Everything Pat Riley says about the New York Knicks is true. There are too many basketball players and not enough spots on the roster. The shooting has been terrible, the defense gives up 122 points to teams such as the Miami Heat, and the attitude sometimes has been plain lousy. But when Riley starts listing the Knicks’ problems, he does not go quite far enough. It is not merely the players who need to do a better job the rest of the way. So does he. Riley sounded the other day as if there are problems everywhere except where he sits, and that is not the way it goes, no matter how many championship rings you have.

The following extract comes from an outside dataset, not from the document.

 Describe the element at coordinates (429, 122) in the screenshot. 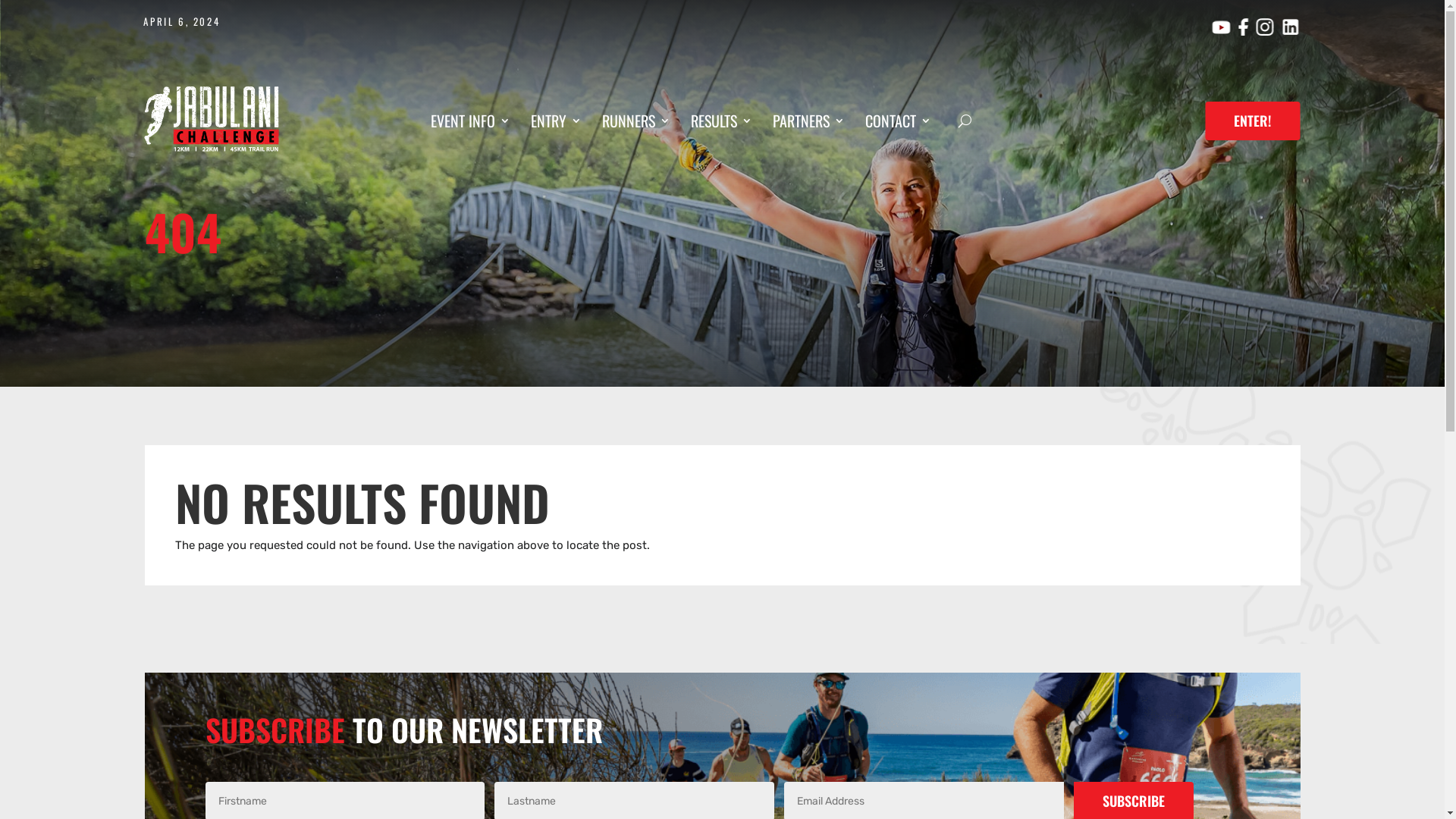

I see `'EVENT INFO'` at that location.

Until the New York Rangers made their Stanley Cup run last spring and Mark Messier stole his thunder, Riley had been the biggest star at Madison Square Garden. There were times when he felt like the biggest sports star in town. There is no need to go over everything that Riley has meant to the Knicks, the Garden, even the whole idea of sports in New York. He has been tremendous from the start, and nearly won a championship six months ago.

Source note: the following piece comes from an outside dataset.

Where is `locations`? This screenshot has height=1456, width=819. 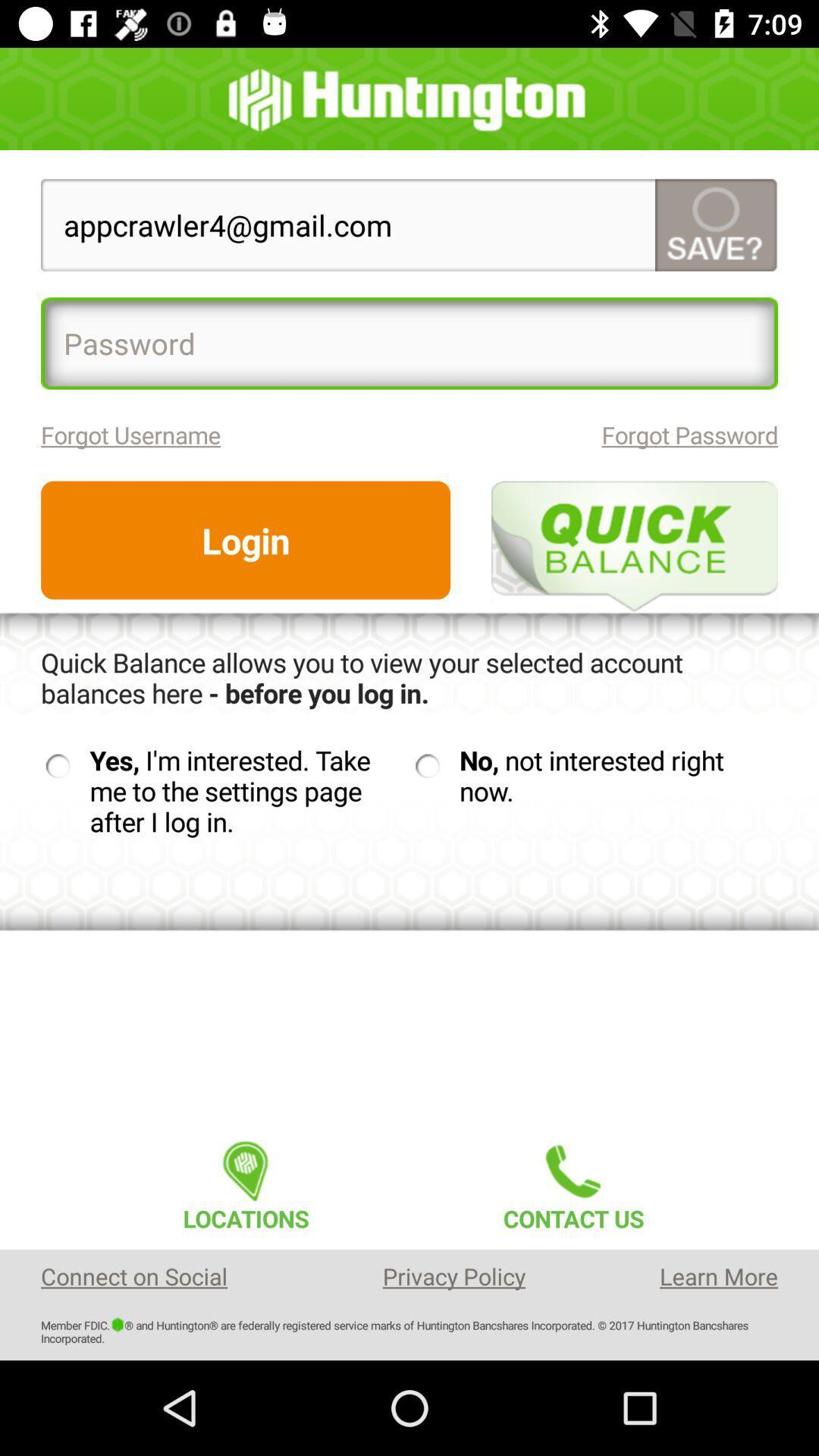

He has gotten all the credit a coach could get. Sometimes he even has gotten too much. When the Knicks play with a fierce and relentless attitude, there is much talk about Riley’s ability to lead and his ability to motivate. Now when there is a problem with the Knicks’ attitude, everyone acts as if it is strictly the players’ problem. It’s not. It’s Riley’s problem.


The other day, Riley stood in the hallway outside the Knick locker room and was asked about the quarrel between Patrick Ewing and John Starks in Atlanta on Friday night. Riley said, “(Ewing) has the right to dress people down.” But after the Knicks lost to the Heat, Riley chastised the Knicks for talking about Starks in public. Ewing’s dressing down of Starks could not have been more public, and Riley signed off on it.

Riley also stood in front of the media and worried that Starks was about to be “raked over the coals.” Except that nothing that was going to be written was going to be worse than what Riley had said to him in the visitors’ locker room in Atlanta. If the coach wants to change his approach with Starks now as a way of helping Starks out of his slump, that is fine. But no one has been any rougher on Starks than Riley. Riley is the one who brought up Game 7 of the NBA finals the other night, evoking the memory of Starks shooting two for 18. You can’t hit John Starks any harder than that.

So much of what has happened has been out of Riley’s control. He is not to blame because Ewing had knee surgery, or because Charles Oakley might need surgery on his toe or because Starks is in a terrible shooting slump. But Riley always is involved in personnel decisions, even when the Knicks are in the process of ending up with 14 guaranteed contracts. He knew Doc Rivers was going to be sound enough to play eventually. He knew there weren’t going to be enough minutes for Rivers and Greg Anthony. It is not as if Dave Checketts and Ernie Grunfeld suddenly sandbagged him with all these basketball players.

Riley is a great coach. Great coaches work these things out. Great coaches do their best to frame their players, define their roles. Riley hasn’t done a very good job with that so far this season. There is so much unrest once you get past his top six players, he has forced the rest of the Knicks to worry about themselves and their jobs, even as he talks about how players have to stop worrying about themselves all the time. Fear is a wonderful motivator sometimes. But not all the time.

Riley demands an extraordinary work ethic from his players. He demands extraordinary loyalty. It doesn’t work so well when players lose their jobs without explanation, and know they may be cut or traded tomorrow.